Now if Arendt’s application of the term ‘thoughtless’ to Eichmann is interpreted this way, then lacking thought is merely a fact about Eichmann, no different to it being a fact about the chair on which he sat. And one would not imagine executing the chair for crimes against humanity.
My reading of Arendt is that she was no mere phenomenologist, and when she spoke out against thoughtlessness she was politically motivated by a different vision. Her political vision was moral at core. Thoughtlessness for her was a moral issue, and not a merely a matter of reporting on facts.
Now, it seems that Arendt has been systematically interpreted as reporting on what she saw as facts. This is because her interpreters themselves lacked the moral frameworks to understand what she was saying. (Interesting that such interpreters were typically American.)

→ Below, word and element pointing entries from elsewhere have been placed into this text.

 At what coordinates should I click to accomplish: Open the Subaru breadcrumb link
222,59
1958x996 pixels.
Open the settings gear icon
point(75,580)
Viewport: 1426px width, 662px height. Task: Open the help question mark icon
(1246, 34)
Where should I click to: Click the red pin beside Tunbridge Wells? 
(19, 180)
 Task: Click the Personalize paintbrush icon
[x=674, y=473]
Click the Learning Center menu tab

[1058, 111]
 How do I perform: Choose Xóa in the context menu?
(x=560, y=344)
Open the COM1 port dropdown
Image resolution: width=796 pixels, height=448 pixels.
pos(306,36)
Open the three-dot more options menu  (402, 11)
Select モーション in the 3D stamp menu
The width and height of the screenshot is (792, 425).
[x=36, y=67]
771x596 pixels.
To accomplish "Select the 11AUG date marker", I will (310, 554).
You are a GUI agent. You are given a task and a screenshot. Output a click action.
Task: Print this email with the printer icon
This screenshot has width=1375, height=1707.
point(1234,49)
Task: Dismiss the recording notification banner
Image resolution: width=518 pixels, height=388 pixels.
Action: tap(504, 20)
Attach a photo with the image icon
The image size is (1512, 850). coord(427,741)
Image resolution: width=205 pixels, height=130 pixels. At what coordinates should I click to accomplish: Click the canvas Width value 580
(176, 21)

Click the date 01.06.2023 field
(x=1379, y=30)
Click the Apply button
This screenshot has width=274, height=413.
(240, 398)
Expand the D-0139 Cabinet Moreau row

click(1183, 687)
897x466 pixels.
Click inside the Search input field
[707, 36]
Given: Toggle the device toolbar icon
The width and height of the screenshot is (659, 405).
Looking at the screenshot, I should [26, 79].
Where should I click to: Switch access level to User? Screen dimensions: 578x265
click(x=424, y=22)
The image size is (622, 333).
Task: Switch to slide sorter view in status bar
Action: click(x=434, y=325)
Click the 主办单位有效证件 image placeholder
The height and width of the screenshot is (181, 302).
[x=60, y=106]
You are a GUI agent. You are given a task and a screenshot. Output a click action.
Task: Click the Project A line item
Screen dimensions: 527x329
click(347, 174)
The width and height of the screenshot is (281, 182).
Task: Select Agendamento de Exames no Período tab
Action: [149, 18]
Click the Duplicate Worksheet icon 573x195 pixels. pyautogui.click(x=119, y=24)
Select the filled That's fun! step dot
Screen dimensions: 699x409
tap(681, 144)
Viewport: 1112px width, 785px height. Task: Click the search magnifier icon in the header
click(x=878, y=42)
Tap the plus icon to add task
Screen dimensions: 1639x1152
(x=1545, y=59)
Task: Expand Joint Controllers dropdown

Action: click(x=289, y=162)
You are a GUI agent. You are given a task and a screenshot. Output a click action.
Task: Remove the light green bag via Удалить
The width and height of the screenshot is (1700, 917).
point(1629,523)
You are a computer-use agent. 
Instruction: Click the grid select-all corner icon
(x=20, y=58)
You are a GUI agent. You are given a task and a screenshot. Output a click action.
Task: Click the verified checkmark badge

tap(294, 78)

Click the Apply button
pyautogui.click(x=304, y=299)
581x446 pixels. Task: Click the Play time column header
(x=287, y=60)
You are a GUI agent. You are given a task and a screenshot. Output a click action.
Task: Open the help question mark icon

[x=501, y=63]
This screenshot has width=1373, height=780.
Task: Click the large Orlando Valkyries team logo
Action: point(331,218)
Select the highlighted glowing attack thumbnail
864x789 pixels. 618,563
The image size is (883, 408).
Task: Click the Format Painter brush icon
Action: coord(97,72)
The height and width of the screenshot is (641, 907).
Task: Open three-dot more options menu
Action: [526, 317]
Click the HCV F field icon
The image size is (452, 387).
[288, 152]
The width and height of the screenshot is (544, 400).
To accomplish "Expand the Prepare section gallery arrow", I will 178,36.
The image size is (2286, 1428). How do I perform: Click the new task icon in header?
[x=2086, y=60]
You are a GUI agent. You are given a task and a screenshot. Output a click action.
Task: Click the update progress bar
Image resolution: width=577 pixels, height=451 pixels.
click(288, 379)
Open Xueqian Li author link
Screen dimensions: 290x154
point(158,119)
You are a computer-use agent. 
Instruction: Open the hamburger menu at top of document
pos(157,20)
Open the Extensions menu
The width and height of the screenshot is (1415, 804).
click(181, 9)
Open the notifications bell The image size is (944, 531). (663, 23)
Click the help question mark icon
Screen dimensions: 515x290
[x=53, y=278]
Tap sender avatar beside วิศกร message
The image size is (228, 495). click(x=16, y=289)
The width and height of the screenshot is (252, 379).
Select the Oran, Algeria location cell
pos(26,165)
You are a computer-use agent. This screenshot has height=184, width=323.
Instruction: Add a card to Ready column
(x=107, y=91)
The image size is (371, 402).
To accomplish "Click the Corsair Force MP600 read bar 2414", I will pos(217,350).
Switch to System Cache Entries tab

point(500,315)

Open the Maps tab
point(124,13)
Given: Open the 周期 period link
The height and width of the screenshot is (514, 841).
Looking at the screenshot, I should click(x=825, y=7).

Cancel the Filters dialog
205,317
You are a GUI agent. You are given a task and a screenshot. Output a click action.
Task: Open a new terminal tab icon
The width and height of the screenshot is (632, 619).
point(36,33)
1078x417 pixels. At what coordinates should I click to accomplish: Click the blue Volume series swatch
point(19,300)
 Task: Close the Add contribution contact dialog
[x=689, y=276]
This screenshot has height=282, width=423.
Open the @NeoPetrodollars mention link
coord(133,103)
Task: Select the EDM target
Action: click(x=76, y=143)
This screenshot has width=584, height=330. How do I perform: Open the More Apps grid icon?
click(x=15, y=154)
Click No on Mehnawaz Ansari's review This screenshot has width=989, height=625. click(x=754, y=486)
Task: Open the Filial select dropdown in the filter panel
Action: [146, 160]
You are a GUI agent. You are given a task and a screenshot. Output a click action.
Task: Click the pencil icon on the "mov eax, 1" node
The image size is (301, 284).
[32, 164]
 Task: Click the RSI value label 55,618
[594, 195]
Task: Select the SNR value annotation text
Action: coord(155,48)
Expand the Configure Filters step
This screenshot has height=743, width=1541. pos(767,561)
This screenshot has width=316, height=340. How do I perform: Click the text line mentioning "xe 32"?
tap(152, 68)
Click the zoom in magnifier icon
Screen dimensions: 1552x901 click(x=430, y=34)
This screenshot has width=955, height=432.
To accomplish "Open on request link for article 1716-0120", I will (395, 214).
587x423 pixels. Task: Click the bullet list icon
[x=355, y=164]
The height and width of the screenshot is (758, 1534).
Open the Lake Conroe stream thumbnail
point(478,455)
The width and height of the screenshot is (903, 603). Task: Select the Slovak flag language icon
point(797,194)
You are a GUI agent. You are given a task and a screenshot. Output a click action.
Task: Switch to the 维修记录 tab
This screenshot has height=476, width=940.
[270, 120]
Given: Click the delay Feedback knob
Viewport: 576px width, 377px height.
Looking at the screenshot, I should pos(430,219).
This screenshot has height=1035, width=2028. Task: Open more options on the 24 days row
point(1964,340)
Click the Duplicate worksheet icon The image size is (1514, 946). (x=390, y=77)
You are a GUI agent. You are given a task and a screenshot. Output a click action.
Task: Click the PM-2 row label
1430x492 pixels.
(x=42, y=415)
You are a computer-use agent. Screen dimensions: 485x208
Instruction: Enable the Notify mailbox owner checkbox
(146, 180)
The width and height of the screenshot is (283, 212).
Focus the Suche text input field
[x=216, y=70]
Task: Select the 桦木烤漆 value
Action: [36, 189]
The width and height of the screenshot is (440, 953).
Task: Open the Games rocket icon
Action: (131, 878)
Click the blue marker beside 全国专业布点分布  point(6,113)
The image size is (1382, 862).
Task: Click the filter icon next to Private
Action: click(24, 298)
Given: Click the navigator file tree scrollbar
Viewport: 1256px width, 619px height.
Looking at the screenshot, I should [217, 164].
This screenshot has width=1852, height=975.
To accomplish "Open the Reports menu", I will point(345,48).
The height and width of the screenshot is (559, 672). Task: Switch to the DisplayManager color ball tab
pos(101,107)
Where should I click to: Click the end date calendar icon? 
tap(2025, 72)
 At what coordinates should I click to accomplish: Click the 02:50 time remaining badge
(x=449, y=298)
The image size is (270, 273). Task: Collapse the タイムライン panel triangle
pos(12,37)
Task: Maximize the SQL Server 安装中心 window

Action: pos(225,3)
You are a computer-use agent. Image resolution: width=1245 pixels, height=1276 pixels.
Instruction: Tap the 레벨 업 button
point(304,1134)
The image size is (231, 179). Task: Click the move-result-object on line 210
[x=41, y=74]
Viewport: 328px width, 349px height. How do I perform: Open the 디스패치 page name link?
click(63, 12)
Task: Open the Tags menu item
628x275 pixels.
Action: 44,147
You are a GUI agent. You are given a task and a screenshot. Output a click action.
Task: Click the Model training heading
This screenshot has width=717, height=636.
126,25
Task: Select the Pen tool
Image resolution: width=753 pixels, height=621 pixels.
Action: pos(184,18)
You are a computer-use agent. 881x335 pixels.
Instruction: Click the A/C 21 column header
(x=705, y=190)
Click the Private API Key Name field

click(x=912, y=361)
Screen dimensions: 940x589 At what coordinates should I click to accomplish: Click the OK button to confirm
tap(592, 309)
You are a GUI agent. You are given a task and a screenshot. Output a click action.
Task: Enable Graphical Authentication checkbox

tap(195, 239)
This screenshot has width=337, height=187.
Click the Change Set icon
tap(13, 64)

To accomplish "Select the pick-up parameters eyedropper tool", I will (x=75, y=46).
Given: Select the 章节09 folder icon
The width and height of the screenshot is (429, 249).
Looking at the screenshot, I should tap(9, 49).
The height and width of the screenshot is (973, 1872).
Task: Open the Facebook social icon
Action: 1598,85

What is needed, inspired by reading Arendt through a moral lens, is a thorough rethinking of what it meant by the term ‘intentionality’. It has to include the element of volition. Eichmann’s thoughtlessness was wilful, and this is what made what he did a crime.
Coming back now to my original response. If we consider Eichmann as having an evil will, this must mean that he willed himself not to think about what he was doing, beyond the technicalities of the bureaucratic process. The object of his will was self preservation.
The only way out of that, would have been for himself to become a victim. And the only way to become such a victim, is to will against the will to power.
Any account of intentionality that fails to consider the will is horribly deficient.